Para ayudar en casa, Leonardo trabajó inicialmente como ayudante de albañilería y luego encontró en la venta ambulante de frutas una forma de generar ingresos. Finalmente, se especializó en vender cocos fríos en los barrios del sur de Barranquilla, lo que le permitió sostener a sus padres.
El interés por la refrigeración nació el día que un técnico reparó la nevera de su casa. Las palabras del experto, “hazte el técnico, es lo mejor que hay”, despertaron en Leonardo el deseo de estudiar y darle un giro a su vida.
Actualmente, Leonardo estudia en el Sena Atlántico el programa Técnico en Mantenimiento en Refrigeración y Aire Acondicionado en la jornada nocturna, de 9:00 p.m. a 5:00 a.m.

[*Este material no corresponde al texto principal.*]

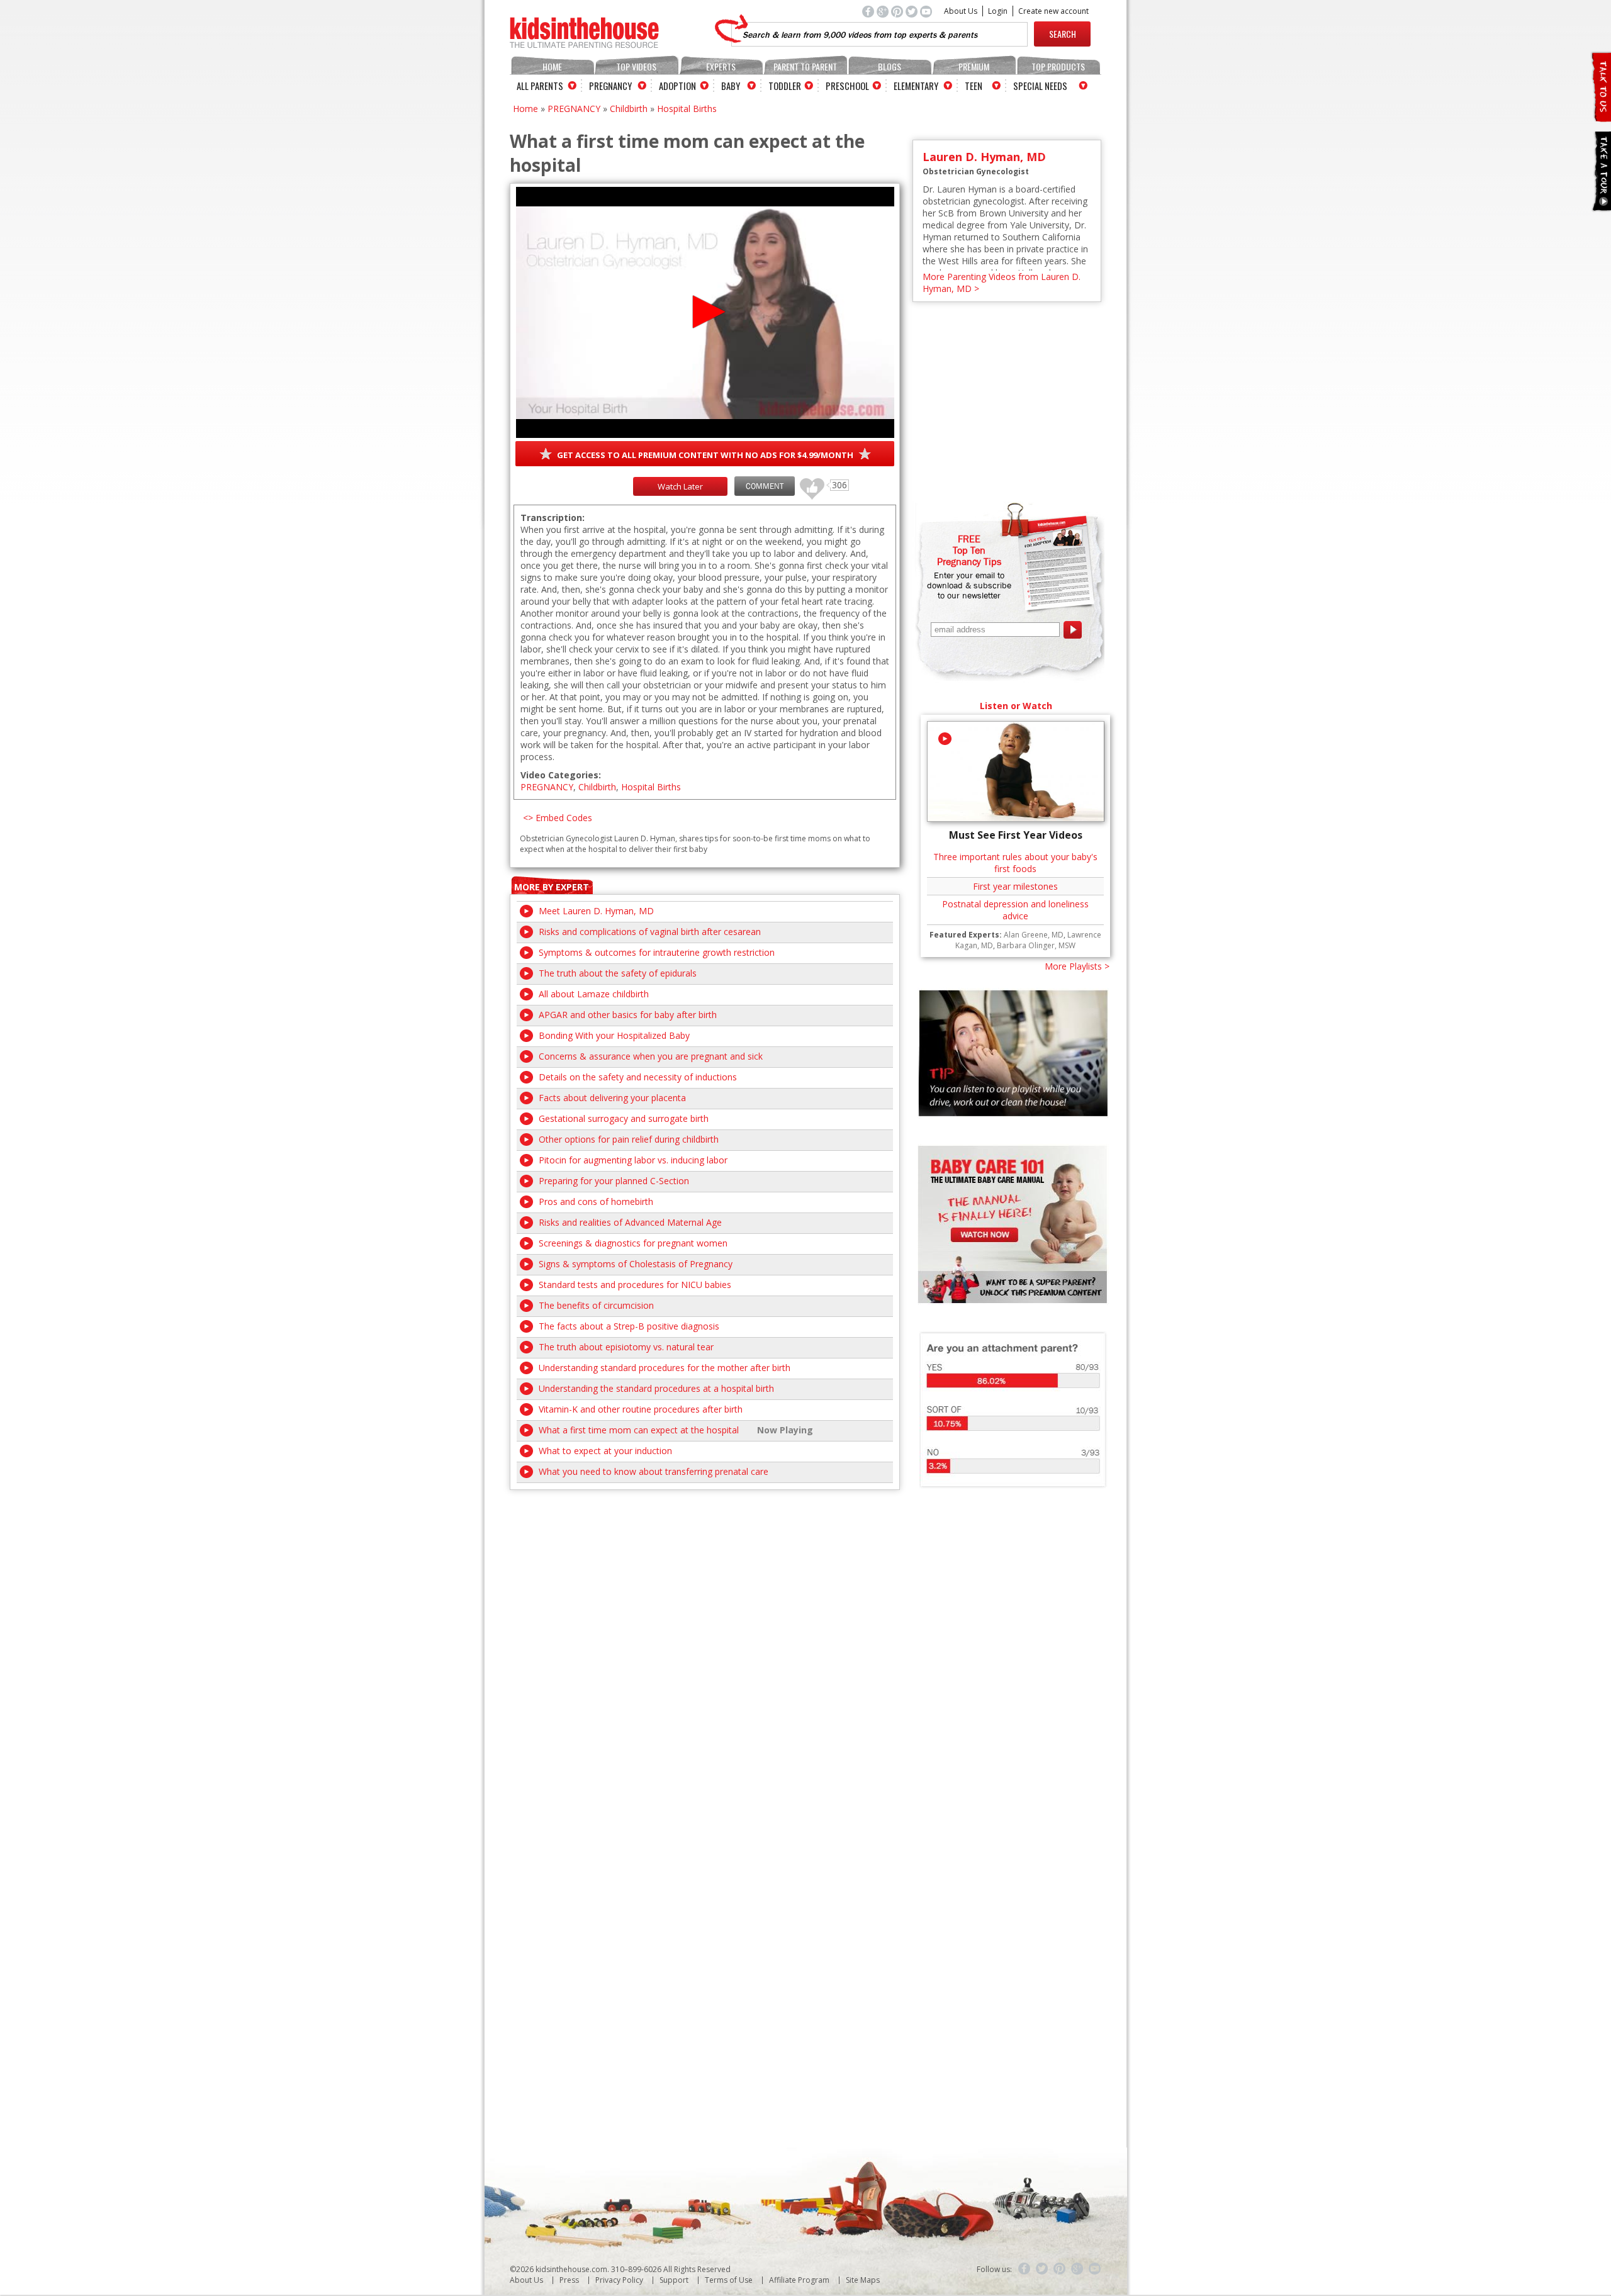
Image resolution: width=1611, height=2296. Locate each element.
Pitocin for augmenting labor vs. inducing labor (633, 1160)
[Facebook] (1024, 2269)
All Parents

Su rutina es intensa: tras estudiar, duerme unas horas y luego retoma su trabajo vendiendo cocos hasta la tarde.
“Yo entro a las 9 de la noche y salgo a las 5 de la mañana. Llego a la casa, duermo dos horas, y a las 6 me voy por la orilla del río a comprar los cocos. Regreso a las 10, y a las 12 ya estoy listo para salir a vender. Camino el barrio hasta las 3, a veces hasta las 4.”
La jornada madrugada del Sena Atlántico facilita que personas como Leonardo puedan estudiar mientras trabajan, promoviendo la educación técnica y tecnológica en horarios flexibles para quienes tienen responsabilidades laborales.
Más allá del cansancio, Leonardo encuentra en su fe y en el sueño de construir una casa para sus padres la motivación para continuar adelante. Su historia es un ejemplo de perseverancia y esperanza en medio de las dificultades.
“Tengo la esperanza y la confianza en mí mismo que puedo ser mucho mejor y superarme, darle lo mejor a mis padres.”